Your answer should be one number: the count of lines in the records that include the word "width".

### EXERCISE INPUTS:
____

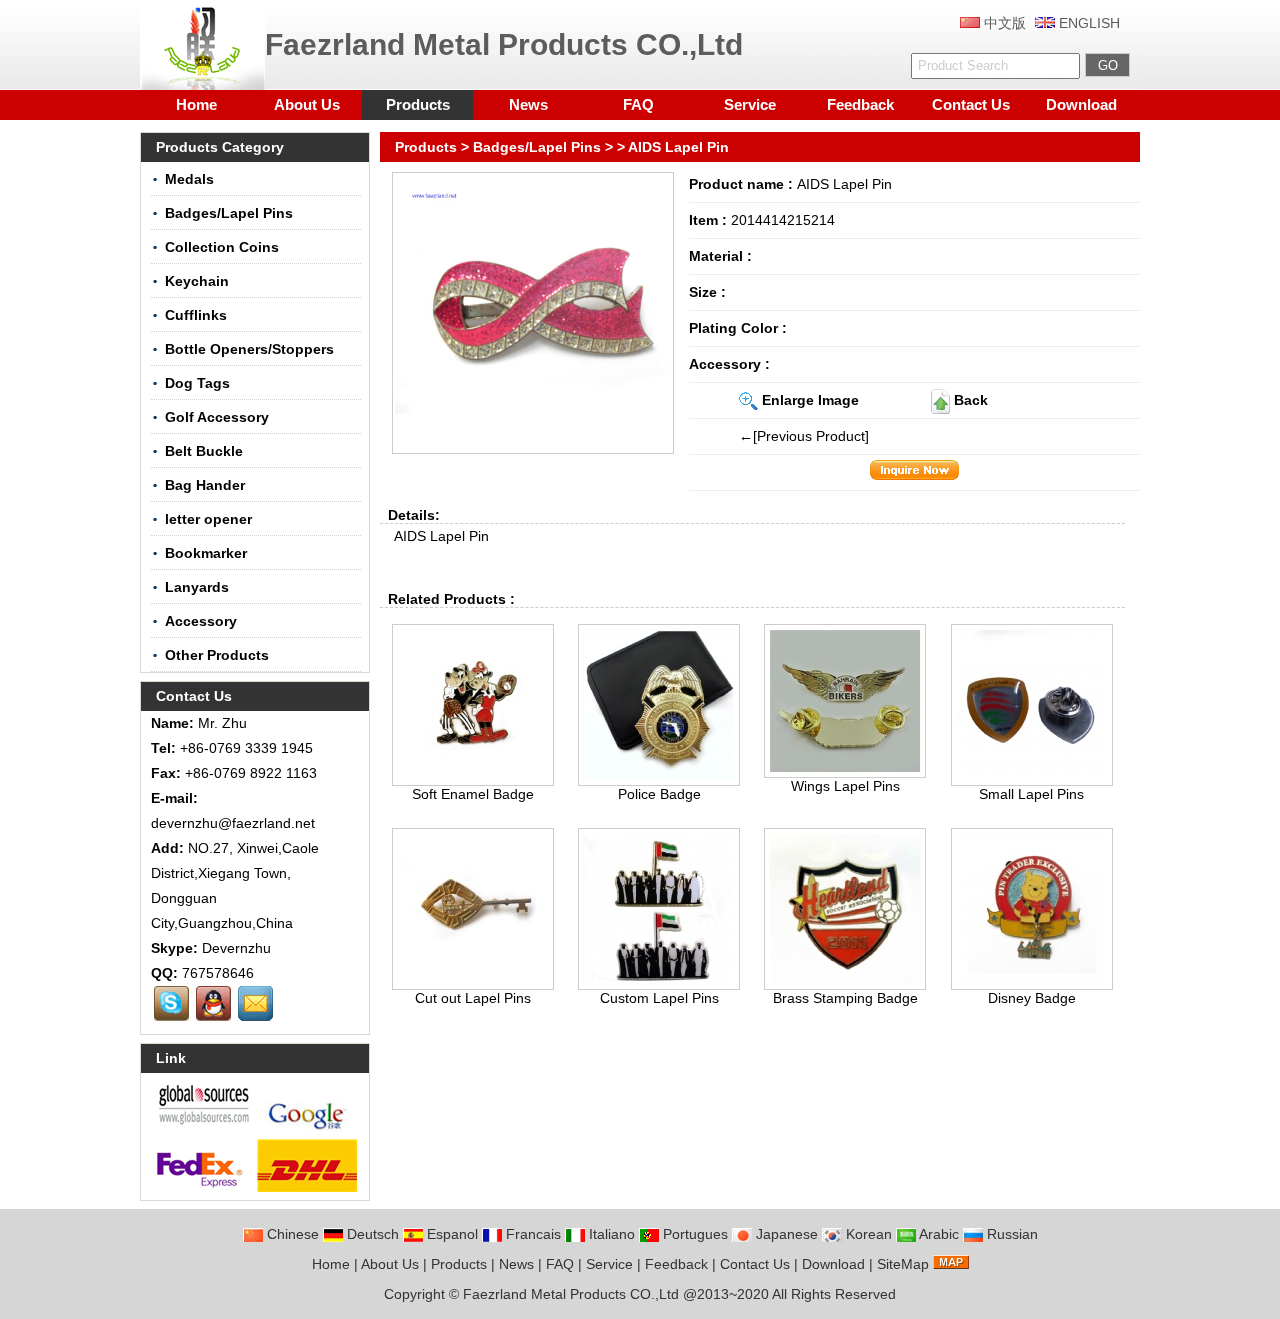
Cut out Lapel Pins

____

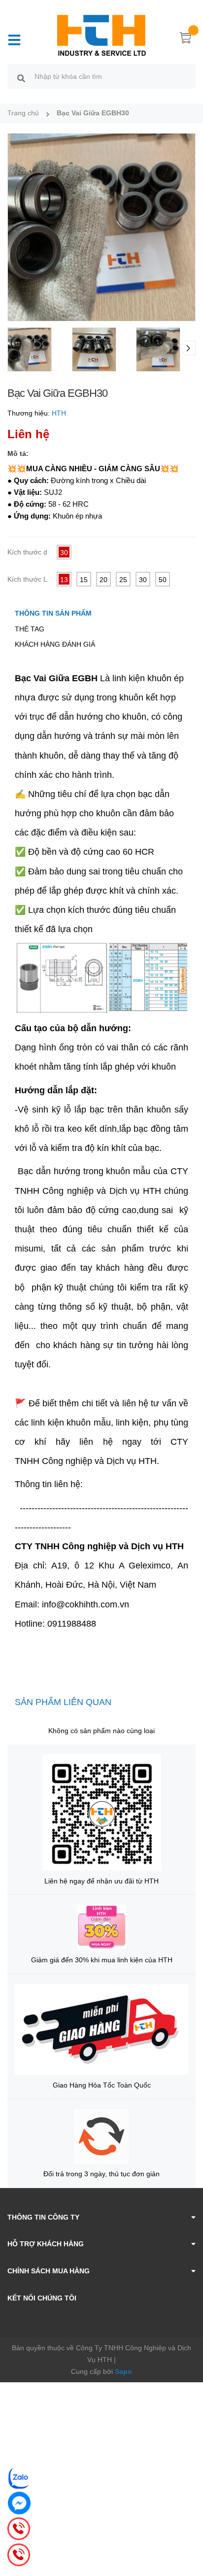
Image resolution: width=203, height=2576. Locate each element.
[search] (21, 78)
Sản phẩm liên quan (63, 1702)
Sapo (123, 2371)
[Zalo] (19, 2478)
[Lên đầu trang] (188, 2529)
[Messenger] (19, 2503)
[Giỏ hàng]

____

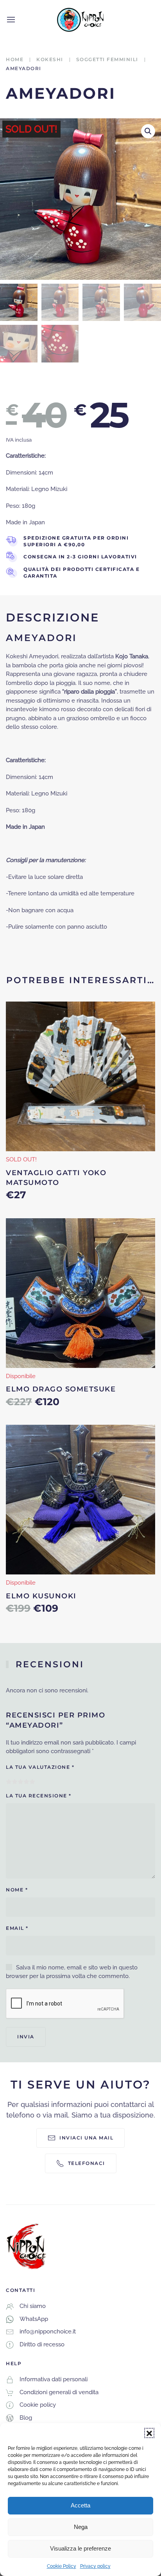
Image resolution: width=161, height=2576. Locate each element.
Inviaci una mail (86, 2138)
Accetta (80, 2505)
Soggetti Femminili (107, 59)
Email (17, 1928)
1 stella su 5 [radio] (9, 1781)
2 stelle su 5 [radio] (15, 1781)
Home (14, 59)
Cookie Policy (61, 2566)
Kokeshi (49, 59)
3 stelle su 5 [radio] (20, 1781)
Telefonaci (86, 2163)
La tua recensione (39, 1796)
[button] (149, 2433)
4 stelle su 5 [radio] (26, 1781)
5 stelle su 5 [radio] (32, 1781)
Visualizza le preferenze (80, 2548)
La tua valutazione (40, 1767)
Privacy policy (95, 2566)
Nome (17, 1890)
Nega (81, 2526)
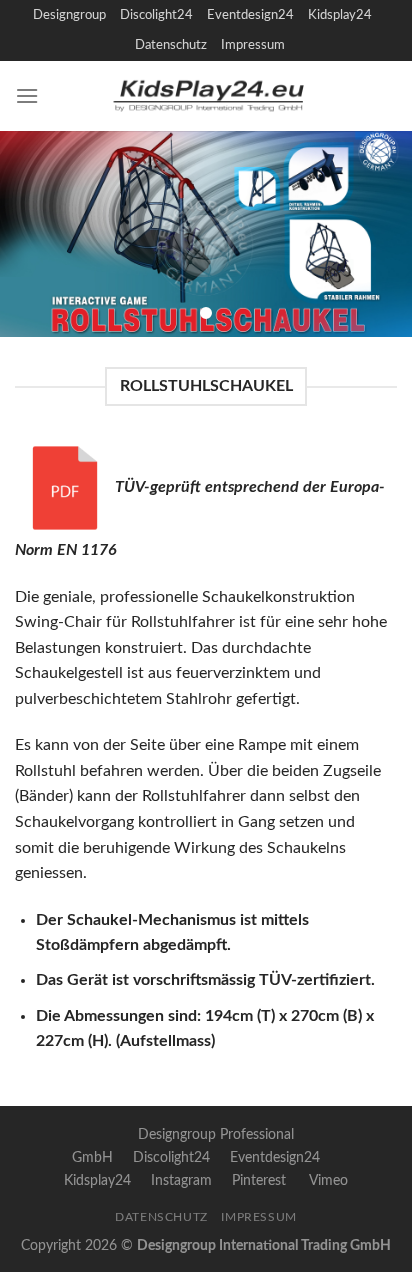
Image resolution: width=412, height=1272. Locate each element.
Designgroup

____

### EXERCISE RESPONSE:
3